◆ Text block
Segment Open
Cloning and Sequencing of PeaeIF4E and PeaeIF(iso)4E Genes

The sequence of the peanut eIF4E gene was amplified by using 5′-RACE and 3′-RACE. The full-length cDNA sequence of the eIF4E gene was deposited in GenBank (Accession No. HE985069). The eIF4E gene was 764-bp long, with a 5′ 39-bp untranslated region, a 696-bp ORF, and a 29-bp 3′ untranslated region, and encoded a putative 231-amino acid polypeptide. Moreover, it had 92% nucleotide sequence identity to its homolog in Pisum sativum cultivar (GenBank Accession No. AY423375.2) and 70% nucleotide identity to its homolog in M. truncatula (GenBank Accession No. BT134162.1).

The peanut eIF(iso)4E gene was isolated as described above. The obtained peanut eIF(iso)4E ORF was 612 bp (GenBank Accession No. KF956378) and was predicted to encode a 203-amino acid polypeptide. The cloned peanut eIF4E and eIF(iso)4E genes were designated as peaeIF4E and peaeIF(iso)4E, respectively. The identity of the peaeIF4E and peaeIF(iso)4E genes at the nucleotide sequence level was 53.55%, whereas that at the amino acid sequence level was 42.67%.
Segment Closed
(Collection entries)
Segment Open
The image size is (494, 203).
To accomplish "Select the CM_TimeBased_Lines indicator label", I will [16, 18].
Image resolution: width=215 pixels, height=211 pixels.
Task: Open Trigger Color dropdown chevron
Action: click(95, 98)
Segment Closed
◆ Set of tasks
1: Can you reproduce the peanut gene cloning passage, everything from "Cloning and Sequencing" down to "Accession No. BT134162.1).", substituting "complementary DNA" for "cDNA"?
2: Could you pick up the peanut gene cloning passage after its final sentence and continue it?

◆ Answer list
1:
Cloning and Sequencing of PeaeIF4E and PeaeIF(iso)4E Genes

The sequence of the peanut eIF4E gene was amplified by using 5′-RACE and 3′-RACE. The full-length complementary DNA sequence of the eIF4E gene was deposited in GenBank (Accession No. HE985069). The eIF4E gene was 764-bp long, with a 5′ 39-bp untranslated region, a 696-bp ORF, and a 29-bp 3′ untranslated region, and encoded a putative 231-amino acid polypeptide. Moreover, it had 92% nucleotide sequence identity to its homolog in Pisum sativum cultivar (GenBank Accession No. AY423375.2) and 70% nucleotide identity to its homolog in M. truncatula (GenBank Accession No. BT134162.1).

2:
The eIF4E and eIF(iso)4E protein sequences of other plant species were aligned for phylogenetic reconstruction. In the phylogenetic tree, eIF4E and eIF(iso)4E formed two distinct branches (Figure 1). Furthermore, peaeIF4E was clustered with the eIF4E subgroup, whereas peaeIF(iso)4E was classified into the eIF(iso)4E subgroup. Analysis using the conserved domain search service of NCBI confirmed that the two proteins contained the eIF4E family conserved sequence.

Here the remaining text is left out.